Could you copy out, word for word, the whole text below about Amy Edmondson's lecture on fearless organizations?

• Excerpted text:
'''

In today’s workplace, it is no longer enough to attract talented employees; a safe, fear-free atmosphere is also needed to ensure that people perform to the best of their abilities and the company is successful. But what does a fearless organisation mean? Amy Edmondson, Professor at Harvard, who received the Herbert Simon Award from the Rajk College of Advanced Studies of the Corvinus University in Budapest on Tuesday, spoke about this in her lecture at the Corvinus. According to the economist, a fearless organisation is an environment where staff members dare to ask questions, feel free to express their doubts about an idea, and are not afraid to admit that they made a mistake if they are honest. They do not have to fear that if they have a different opinion about a plan and say so, they will be mocked, scorned, or humiliated.
The latest book by Amy Edmondson: ‘The Fearless Organization: Why Psychological Safety Matters at Work, More than Ever’ was the basis of her lecture. The author has been conducting experiments on the subject for decades, investigating how a fearless workplace affects the people who work in it, the success of the business and the good results of the company, the enterprise, or even a hospital, and the avoidance of tragedies. The importance of this topic is demonstrated by the Gallup 2017 survey: only 3 out of 10 employees feel that their opinion matters at work. But if the number three were to rise to six, as Gallup calculated, it would result in a 12 per cent increase in company productivity and a 40 percent reduction in security incidents.

'''

• Provided data:
'''

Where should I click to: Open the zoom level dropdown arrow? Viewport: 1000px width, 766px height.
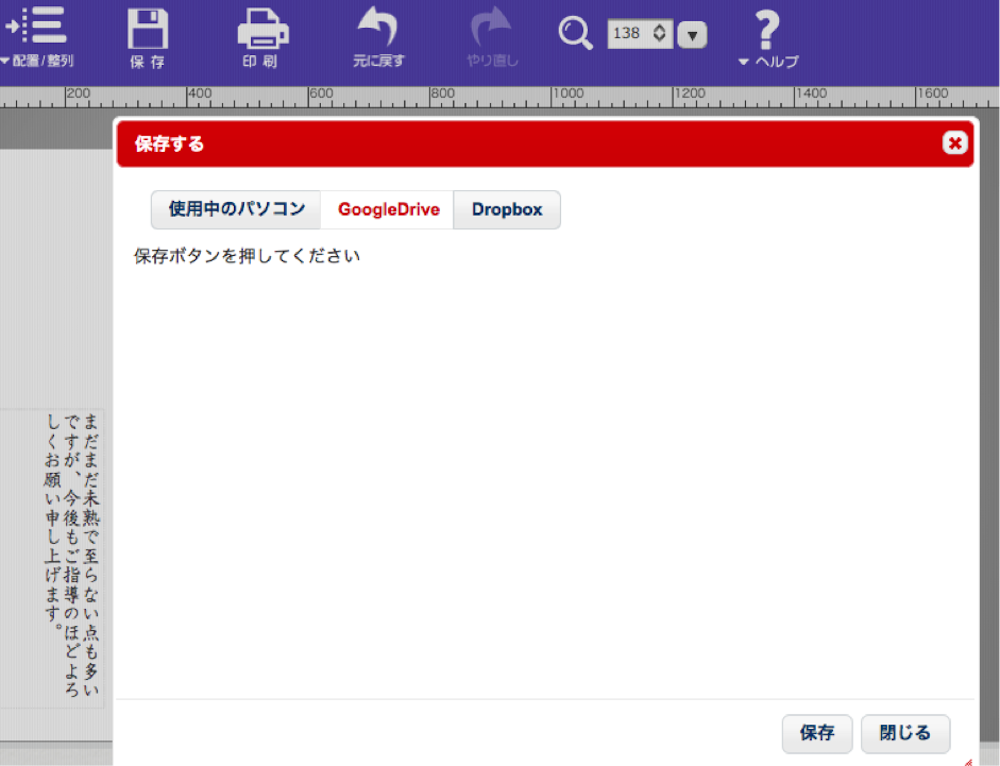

'''

• Exercise output:
In today’s workplace, it is no longer enough to attract talented employees; a safe, fear-free atmosphere is also needed to ensure that people perform to the best of their abilities and the company is successful. But what does a fearless organisation mean? Amy Edmondson, Professor at Harvard, who received the Herbert Simon Award from the Rajk College of Advanced Studies of the Corvinus University in Budapest on Tuesday, spoke about this in her lecture at the Corvinus. According to the economist, a fearless organisation is an environment where staff members dare to ask questions, feel free to express their doubts about an idea, and are not afraid to admit that they made a mistake if they are honest. They do not have to fear that if they have a different opinion about a plan and say so, they will be mocked, scorned, or humiliated.
The latest book by Amy Edmondson: ‘The Fearless Organization: Why Psychological Safety Matters at Work, More than Ever’ was the basis of her lecture. The author has been conducting experiments on the subject for decades, investigating how a fearless workplace affects the people who work in it, the success of the business and the good results of the company, the enterprise, or even a hospital, and the avoidance of tragedies. The importance of this topic is demonstrated by the Gallup 2017 survey: only 3 out of 10 employees feel that their opinion matters at work. But if the number three were to rise to six, as Gallup calculated, it would result in a 12 per cent increase in company productivity and a 40 percent reduction in security incidents.